Segment Open

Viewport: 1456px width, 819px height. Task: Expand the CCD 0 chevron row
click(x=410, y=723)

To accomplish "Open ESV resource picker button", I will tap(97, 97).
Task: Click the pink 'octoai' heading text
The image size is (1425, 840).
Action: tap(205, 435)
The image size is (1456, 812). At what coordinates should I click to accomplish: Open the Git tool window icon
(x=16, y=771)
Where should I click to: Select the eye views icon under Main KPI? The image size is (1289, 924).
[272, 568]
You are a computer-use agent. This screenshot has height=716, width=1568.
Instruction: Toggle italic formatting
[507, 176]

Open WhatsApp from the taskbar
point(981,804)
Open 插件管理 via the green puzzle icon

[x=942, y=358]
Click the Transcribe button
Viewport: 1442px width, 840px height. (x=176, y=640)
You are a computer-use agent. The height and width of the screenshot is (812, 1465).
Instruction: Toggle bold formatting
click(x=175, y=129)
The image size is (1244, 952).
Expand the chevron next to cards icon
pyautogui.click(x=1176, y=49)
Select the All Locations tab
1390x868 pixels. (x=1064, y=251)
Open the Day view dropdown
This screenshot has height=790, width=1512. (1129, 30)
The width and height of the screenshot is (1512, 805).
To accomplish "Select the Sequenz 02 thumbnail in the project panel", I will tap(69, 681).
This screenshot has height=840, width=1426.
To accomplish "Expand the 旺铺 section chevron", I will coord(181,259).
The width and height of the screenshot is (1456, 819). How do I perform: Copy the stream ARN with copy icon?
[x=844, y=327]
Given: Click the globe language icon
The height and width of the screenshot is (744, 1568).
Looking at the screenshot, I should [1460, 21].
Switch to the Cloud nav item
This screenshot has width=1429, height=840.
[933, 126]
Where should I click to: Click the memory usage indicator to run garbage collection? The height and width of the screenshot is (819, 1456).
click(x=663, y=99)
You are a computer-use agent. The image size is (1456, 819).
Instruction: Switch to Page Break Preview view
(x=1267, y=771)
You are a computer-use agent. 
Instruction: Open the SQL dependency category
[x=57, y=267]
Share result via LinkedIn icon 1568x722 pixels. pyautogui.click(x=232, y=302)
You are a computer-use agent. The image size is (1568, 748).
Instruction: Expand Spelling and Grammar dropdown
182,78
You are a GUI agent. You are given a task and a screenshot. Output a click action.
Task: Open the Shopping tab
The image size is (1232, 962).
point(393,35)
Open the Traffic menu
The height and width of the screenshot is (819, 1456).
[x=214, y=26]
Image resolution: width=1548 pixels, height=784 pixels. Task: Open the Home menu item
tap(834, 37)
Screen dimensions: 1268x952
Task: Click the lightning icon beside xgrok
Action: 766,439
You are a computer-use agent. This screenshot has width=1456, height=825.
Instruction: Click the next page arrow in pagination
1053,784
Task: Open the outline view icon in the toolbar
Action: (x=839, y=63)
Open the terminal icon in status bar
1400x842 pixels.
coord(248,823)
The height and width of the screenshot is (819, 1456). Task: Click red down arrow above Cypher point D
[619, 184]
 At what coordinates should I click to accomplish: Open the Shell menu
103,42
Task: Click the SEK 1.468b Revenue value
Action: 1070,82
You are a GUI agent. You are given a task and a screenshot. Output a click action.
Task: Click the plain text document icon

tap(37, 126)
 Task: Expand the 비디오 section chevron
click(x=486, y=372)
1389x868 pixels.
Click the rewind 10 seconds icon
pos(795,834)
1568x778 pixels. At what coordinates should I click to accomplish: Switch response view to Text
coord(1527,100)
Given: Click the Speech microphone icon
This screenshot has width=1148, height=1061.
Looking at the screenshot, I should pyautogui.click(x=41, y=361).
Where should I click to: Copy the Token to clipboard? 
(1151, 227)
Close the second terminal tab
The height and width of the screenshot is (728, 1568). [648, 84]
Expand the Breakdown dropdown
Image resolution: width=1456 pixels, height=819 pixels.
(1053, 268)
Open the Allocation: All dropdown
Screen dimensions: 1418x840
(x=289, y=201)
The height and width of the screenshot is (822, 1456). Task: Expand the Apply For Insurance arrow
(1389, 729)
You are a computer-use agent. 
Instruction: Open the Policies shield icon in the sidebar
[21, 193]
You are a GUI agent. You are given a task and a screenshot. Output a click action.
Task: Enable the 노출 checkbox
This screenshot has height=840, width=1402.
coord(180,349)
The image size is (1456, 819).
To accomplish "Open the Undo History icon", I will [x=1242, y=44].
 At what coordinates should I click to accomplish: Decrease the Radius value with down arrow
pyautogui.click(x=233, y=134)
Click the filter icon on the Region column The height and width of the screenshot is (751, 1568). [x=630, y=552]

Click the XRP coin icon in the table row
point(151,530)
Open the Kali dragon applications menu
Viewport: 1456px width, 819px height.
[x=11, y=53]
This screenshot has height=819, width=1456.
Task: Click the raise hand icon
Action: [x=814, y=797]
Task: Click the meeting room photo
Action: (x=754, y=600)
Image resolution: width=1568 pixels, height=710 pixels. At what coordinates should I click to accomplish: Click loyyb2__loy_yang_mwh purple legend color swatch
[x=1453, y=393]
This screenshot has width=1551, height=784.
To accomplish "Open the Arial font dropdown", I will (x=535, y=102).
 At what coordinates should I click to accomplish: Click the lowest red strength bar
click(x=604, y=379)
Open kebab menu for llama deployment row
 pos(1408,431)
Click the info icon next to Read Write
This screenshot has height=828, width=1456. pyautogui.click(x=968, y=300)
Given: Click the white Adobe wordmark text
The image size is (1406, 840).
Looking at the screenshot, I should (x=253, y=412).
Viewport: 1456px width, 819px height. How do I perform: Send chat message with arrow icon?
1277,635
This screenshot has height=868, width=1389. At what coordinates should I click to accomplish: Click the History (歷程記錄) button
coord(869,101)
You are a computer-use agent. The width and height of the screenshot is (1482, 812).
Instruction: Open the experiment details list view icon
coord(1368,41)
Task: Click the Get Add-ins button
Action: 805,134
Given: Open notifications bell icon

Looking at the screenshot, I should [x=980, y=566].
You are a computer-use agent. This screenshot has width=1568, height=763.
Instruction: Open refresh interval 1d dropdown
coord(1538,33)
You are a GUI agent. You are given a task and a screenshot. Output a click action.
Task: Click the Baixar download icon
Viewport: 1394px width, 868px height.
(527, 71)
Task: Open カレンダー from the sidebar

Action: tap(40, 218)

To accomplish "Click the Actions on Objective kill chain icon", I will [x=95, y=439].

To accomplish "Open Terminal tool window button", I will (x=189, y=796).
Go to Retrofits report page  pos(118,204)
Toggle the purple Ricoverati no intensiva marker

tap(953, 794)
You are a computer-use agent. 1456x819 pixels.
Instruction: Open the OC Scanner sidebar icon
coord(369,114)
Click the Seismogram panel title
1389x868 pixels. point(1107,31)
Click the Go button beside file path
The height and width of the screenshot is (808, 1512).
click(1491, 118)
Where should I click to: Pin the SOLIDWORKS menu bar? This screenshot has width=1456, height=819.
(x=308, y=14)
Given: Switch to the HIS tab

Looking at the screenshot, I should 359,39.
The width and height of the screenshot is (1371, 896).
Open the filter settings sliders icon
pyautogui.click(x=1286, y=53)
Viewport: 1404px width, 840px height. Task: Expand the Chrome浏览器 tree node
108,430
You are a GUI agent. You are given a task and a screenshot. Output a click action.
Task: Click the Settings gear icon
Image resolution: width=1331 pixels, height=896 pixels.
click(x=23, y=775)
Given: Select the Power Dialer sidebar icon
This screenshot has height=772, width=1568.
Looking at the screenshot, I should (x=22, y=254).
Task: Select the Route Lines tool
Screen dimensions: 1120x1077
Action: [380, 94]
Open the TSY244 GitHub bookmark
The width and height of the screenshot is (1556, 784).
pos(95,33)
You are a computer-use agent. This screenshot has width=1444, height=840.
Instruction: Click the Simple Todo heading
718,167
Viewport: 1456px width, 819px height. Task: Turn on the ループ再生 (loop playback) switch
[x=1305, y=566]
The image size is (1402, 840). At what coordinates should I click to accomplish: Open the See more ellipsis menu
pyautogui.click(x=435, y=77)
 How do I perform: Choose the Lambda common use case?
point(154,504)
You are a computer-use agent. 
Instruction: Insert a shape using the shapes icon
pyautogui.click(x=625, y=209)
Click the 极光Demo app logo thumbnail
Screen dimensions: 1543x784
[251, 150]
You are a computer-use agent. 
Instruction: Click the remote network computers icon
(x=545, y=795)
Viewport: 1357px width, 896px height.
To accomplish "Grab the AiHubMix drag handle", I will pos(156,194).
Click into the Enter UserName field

Segment Closed

**Exercise objective**
Every line above in which the word "will" occurs is to be copied.

**Expected answer**
To accomplish "Open ESV resource picker button", I will tap(97, 97).
To accomplish "Select the Sequenz 02 thumbnail in the project panel", I will tap(69, 681).
To accomplish "Expand the 旺铺 section chevron", I will coord(181,259).
To accomplish "Open the Undo History icon", I will [x=1242, y=44].
To accomplish "Open the Arial font dropdown", I will (x=535, y=102).
To accomplish "Click the Actions on Objective kill chain icon", I will [x=95, y=439].
To accomplish "Open Terminal tool window button", I will (x=189, y=796).
To accomplish "Grab the AiHubMix drag handle", I will pos(156,194).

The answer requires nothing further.